Mit dem Buch wird der Leser in die Vergangenheit versetzt, zurück in die Zeit unmittelbar vor dem Zweiten Weltkrieg. Die kommende Bedrohung wird als dunkler Schatten über der ganzen Handlung wahrgenommen, aber ist nie wirklich greifbar – erst mit den Ereignissen um die Figur des Kronprinzen Karil wird Eva Ibbotson hier deutlicher. Aber in erster Linie geht es erst einmal um Freundschaft und ganz unterschiedliche Menschen. Ibbotson erschafft eine Vielzahl von unterschiedlichen Charakteren, die alle ihre Stärken und Schwächen haben und so sehr lebendig und lebensecht wirken. Für die Schilderungen über das Internat Delderton hat Eva Ibbotson auf ihre eigenen Erfahrungen zurückgegriffen, was man gerade in der etwas absurd wirkenden Art dieses Internats umso stärker merkt, da es trotz aller Merkwürdigkeiten doch sehr stimmig und real wirkt. Aber Delderton und damit die Hauptfigur Tally sind ja nur ein Teil der Handlung; der andere Handlungsstrang handelt vom Kronprinzen Karil, der sich nichts sehnlicher wünscht als ein normales Kind zu sein und der gerne Freunde hätte. Durch einen glücklichen Zufall kann er aus seinem goldenen Käfig entkommen und findet sich plötzlich in der schlimmsten Not Seite an Seite mit seinen Freunden, die ihn nicht im Stich lassen. Gerade dieser Komplex ist doch sehr was fürs Herz, der Leser leidet die ganze Zeit mit Karil mit, sei es, wenn er die Welt mit seinem Fernrohr betrachtet oder auch dann, wenn er seinen Vater verliert.

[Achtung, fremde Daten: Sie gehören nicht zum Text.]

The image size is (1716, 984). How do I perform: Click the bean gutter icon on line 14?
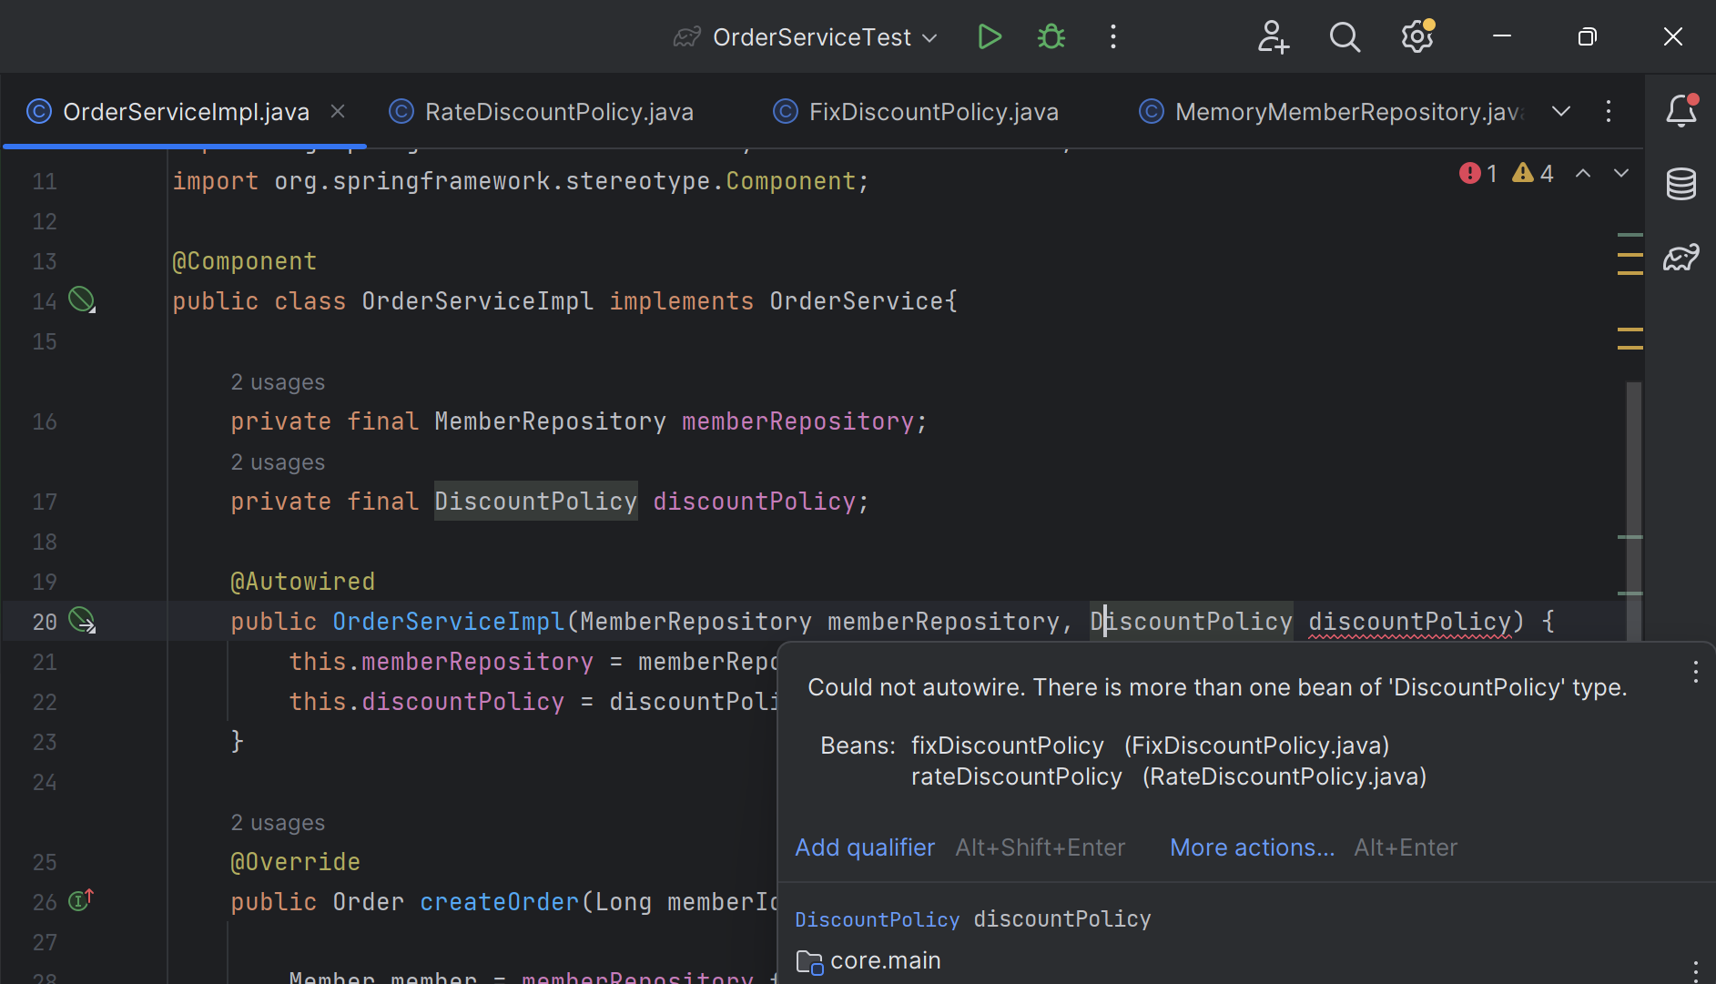[x=82, y=299]

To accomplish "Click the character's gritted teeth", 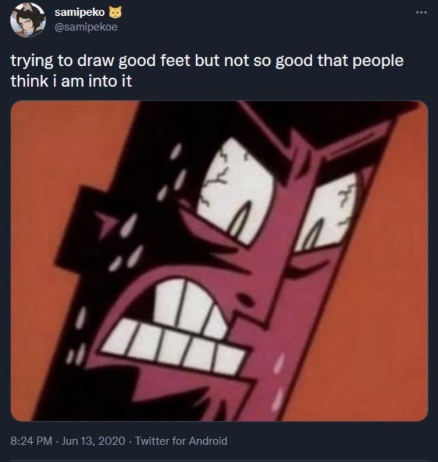I will (x=175, y=327).
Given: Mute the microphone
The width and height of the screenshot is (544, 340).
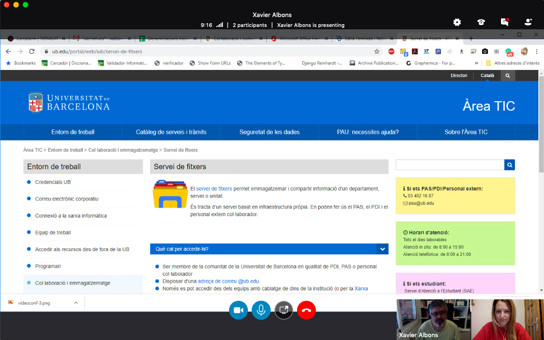Looking at the screenshot, I should pyautogui.click(x=261, y=310).
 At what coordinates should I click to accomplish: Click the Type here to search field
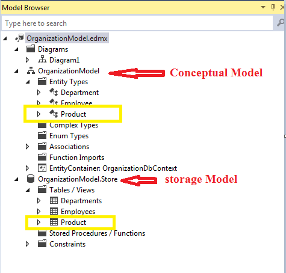pos(137,23)
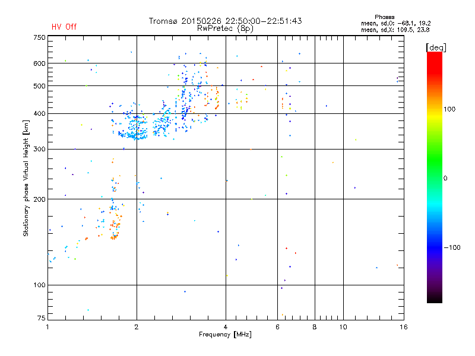The image size is (475, 356).
Task: Click the 6 MHz x-axis tick label
Action: click(277, 327)
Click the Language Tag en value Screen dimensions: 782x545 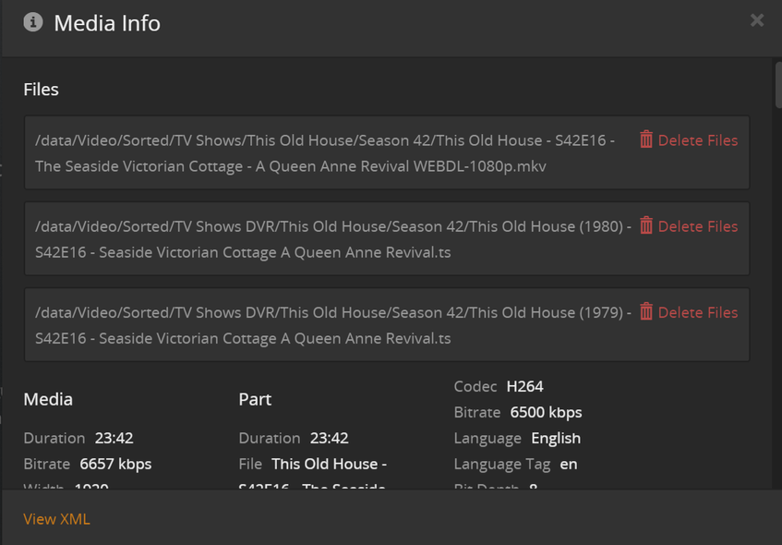569,464
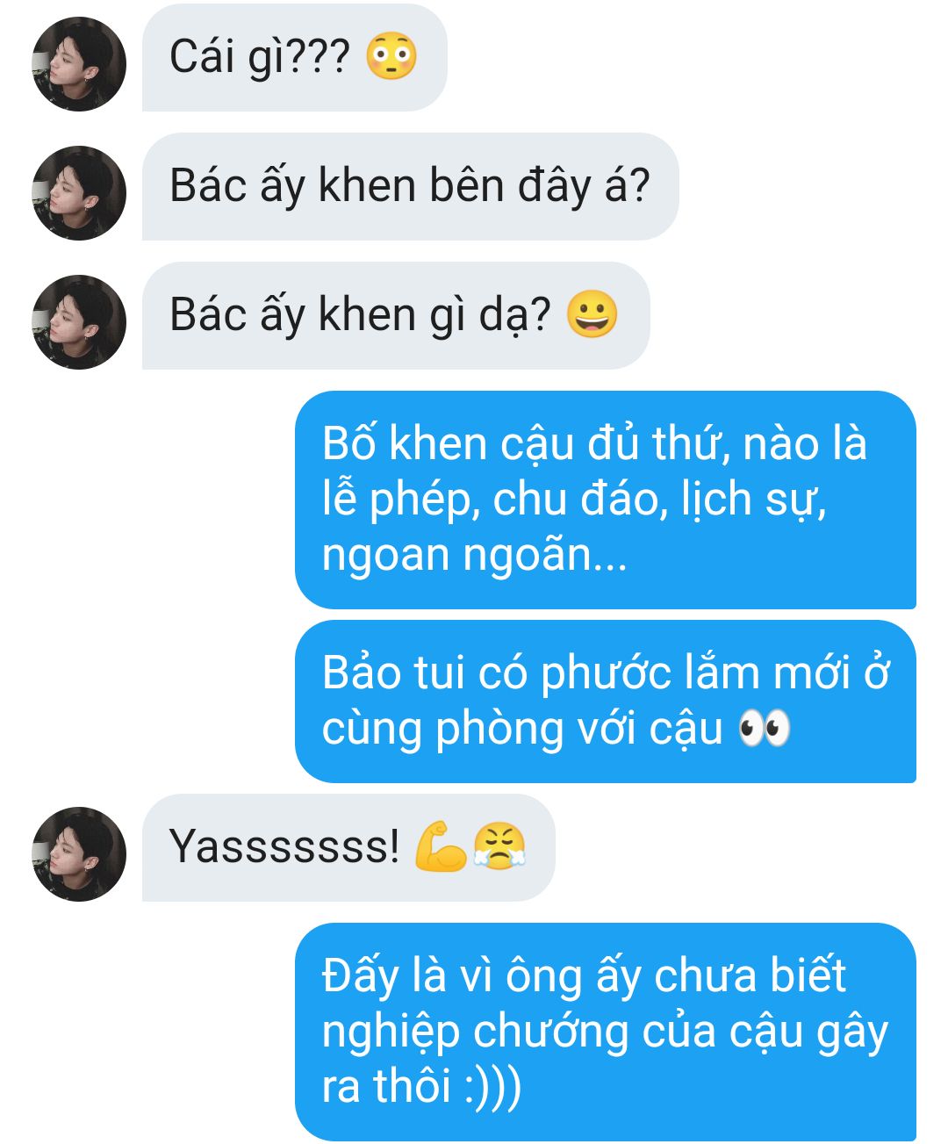Select the "Cái gì???" message bubble
This screenshot has height=1144, width=948.
coord(295,57)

Doch das echte Abenteuer beginnt ja erst danach, wenn Eva Ibbotson noch die eine oder andere Überraschung aus ihrer Feder zaubert, die den Leser im Atem hält und er bis zuletzt nicht weiß, ob nach allem Durchgestandenen vielleicht doch noch alles zunichte gehen wird und das erhoffte Happy End ausbleibt.
"Der Libellensee" ist damit eine gelungene Geschichte über Unterschiede und Freundschaften, verpackt in einen abenteuerlichen Kontext, in der es um alles oder nichts geht - und nicht zuletzt auch darum, ob Träume wahr werden können.